Leaving aside UTC offsets that are not a full hour (e.g. Iran at UTC+03:30, India at UTC+05:30, Nepal at UTC+05:45), the first problem you run into is when utcHours + offsetHours is less than 0 or more than 23. No big deal, we can just check for those cases, right?

let localHours = utcHours + offsetHours;
if (localHours < 0) localHours += 24;
if (localHours > 23) localHours -= 24;
correctDate.setUTCHours(localHours);

Now you’re in trouble, because we don’t just want to display the local time, we also want to display the local date, and now your Date object is one day ahead of or one day behind the actual local date.

Go ahead, try it with an offset that’s big enough to trigger this problem:

const correctDate = new Date(1613023705 * 1000);
const targetTimezone = -36000; // or whatever number the API returns
const offsetHours = targetTimezone / 3600;
const utcHours = correctDate.getUTCHours();
let localHours = utcHours + offsetHours;
if (localHours < 0) localHours += 24;
if (localHours > 23) localHours -= 24;
correctDate.setUTCHours(localHours);
correctDate.toUTCString();

This returns Thu, 11 Feb 2021 20:08:25 GMT, which is one day ahead of the actual date in Honolulu based on the timestamp that we provided to the Date object.

There’s a better solution along these lines, which is to apply the offset directly to the timestamp.

Moving through time instead of space

Let’s start over, but this time instead of trying to manipulate a Date object’s timezone, let’s just give the Date object a different timestamp altogether:

const date = new Date((1613023705 - 18000) * 1000);
console.log(date.toUTCString());

Here, we’re applying the offset of -18000 directly to the timestamp, then creating a Date object out of it.

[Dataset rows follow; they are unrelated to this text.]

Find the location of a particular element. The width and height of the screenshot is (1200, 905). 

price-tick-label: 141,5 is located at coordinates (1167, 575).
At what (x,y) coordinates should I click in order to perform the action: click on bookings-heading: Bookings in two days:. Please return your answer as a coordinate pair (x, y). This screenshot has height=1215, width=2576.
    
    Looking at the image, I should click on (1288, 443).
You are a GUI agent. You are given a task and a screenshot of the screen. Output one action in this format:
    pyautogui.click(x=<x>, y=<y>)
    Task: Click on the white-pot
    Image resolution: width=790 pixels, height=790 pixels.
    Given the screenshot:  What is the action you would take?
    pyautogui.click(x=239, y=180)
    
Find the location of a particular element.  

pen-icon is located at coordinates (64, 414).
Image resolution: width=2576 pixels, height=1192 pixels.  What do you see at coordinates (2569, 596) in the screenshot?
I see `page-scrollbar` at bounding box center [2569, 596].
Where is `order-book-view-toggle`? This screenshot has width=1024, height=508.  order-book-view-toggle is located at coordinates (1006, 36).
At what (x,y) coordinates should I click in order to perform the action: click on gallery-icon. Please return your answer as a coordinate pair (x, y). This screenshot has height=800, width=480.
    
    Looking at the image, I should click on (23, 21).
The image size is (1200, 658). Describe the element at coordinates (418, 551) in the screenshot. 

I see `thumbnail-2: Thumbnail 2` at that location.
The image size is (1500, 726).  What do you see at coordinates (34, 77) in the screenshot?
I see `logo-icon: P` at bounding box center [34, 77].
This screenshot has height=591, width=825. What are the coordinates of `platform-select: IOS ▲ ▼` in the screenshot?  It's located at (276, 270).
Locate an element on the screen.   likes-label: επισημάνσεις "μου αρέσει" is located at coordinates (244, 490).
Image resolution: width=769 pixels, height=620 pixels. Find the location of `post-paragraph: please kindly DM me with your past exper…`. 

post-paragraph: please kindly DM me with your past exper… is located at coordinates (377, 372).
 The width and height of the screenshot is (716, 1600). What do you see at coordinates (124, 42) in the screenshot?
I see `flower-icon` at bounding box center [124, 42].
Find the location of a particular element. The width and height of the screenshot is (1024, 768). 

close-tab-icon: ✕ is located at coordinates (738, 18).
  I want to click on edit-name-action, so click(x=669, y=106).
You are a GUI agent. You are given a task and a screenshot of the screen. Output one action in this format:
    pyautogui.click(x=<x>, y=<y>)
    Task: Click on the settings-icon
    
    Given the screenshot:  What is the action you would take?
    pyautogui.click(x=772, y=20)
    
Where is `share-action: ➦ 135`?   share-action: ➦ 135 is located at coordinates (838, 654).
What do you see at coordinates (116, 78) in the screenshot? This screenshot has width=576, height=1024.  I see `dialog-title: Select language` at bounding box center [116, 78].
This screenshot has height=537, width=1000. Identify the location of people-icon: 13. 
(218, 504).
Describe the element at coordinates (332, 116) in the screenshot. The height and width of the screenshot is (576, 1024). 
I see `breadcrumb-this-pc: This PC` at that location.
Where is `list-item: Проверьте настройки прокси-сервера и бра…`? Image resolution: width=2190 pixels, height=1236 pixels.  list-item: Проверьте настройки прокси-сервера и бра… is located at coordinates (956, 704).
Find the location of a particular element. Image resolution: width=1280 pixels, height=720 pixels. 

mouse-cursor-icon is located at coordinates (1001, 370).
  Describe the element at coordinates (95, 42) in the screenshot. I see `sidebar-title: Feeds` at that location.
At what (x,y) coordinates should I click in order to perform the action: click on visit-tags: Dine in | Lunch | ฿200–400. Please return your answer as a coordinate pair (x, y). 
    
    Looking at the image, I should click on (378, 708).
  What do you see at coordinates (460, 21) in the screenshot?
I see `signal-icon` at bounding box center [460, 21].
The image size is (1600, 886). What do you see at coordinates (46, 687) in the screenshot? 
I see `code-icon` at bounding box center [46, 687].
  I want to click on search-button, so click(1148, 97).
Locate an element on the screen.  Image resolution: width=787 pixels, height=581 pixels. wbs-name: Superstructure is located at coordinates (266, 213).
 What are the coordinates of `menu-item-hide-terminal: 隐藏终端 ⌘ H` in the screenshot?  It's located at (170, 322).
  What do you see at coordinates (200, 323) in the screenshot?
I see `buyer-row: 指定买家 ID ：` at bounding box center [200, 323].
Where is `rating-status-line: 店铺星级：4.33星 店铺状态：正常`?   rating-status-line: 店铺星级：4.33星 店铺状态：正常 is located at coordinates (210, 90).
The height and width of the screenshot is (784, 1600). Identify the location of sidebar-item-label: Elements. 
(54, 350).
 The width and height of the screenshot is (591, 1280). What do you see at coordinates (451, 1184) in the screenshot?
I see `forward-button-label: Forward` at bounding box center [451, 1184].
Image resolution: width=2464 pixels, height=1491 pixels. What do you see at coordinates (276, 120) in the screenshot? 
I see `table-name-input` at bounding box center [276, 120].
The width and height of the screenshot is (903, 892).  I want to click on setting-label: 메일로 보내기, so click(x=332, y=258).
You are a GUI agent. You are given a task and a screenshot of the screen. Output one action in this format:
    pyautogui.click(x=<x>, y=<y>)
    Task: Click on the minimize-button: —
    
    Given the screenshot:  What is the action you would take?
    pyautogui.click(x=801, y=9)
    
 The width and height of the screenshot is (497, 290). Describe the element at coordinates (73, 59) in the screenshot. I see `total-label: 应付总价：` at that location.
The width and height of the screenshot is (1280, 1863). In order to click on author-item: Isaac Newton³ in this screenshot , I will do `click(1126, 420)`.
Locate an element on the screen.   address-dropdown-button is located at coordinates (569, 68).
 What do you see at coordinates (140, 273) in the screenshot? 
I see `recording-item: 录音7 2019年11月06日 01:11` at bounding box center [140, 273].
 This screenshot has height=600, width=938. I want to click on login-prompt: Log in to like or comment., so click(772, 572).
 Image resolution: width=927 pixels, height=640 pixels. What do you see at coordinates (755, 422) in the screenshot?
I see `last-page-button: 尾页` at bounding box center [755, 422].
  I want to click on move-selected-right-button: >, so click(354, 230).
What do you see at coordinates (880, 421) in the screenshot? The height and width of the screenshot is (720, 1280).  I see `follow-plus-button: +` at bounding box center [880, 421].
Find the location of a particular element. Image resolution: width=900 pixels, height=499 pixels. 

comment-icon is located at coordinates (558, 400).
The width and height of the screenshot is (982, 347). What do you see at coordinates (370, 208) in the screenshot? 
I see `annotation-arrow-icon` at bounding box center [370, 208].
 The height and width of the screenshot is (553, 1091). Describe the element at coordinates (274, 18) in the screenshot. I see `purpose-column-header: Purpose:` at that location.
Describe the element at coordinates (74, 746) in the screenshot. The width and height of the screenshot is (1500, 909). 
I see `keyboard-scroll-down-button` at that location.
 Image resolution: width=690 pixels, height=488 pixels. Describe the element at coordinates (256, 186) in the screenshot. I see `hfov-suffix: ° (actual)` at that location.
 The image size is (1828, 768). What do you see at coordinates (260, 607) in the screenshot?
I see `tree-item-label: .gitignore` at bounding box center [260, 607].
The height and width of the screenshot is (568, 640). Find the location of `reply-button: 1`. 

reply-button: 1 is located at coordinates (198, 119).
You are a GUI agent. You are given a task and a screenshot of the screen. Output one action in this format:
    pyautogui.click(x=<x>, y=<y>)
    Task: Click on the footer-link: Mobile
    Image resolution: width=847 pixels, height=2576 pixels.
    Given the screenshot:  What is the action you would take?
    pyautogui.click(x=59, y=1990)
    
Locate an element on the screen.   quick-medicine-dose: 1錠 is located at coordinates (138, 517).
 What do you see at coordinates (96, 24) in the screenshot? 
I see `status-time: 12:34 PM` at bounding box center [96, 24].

Calling toUTCString() on this Date object gives us Thu, 11 Feb 2021 01:08:25 GMT. Now we have the correct date and time, but the incorrect timezone. If you don’t need to display the timezone, you can truncate the timezone if you’re okay with the format of toUTCString(), or use toLocaleString('en-GB', { timeZone: 'UTC' }) and specify your own set of formatting options.

I must admit that this solution is not very satisfying, because of the fact that conceptually, this is not the “correct” use of the UNIX timestamp or of timezones. We aren’t moving through timezones, we’re actually moving through UTC time itself. Ideally, we would be able to store both the timestamp and our desired time offset in a single Date object, or we would be able to give toLocaleString() the time offset that we want in an alternative format (like… oh, I don’t know, the number of milliseconds?) instead of in the form of IANA time zones.

Nonetheless, if your goal is to display the time in a specific time zone that isn’t dependent on the user’s local time, this is a workable solution. I’d love to hear of any alternatives in vanilla JS.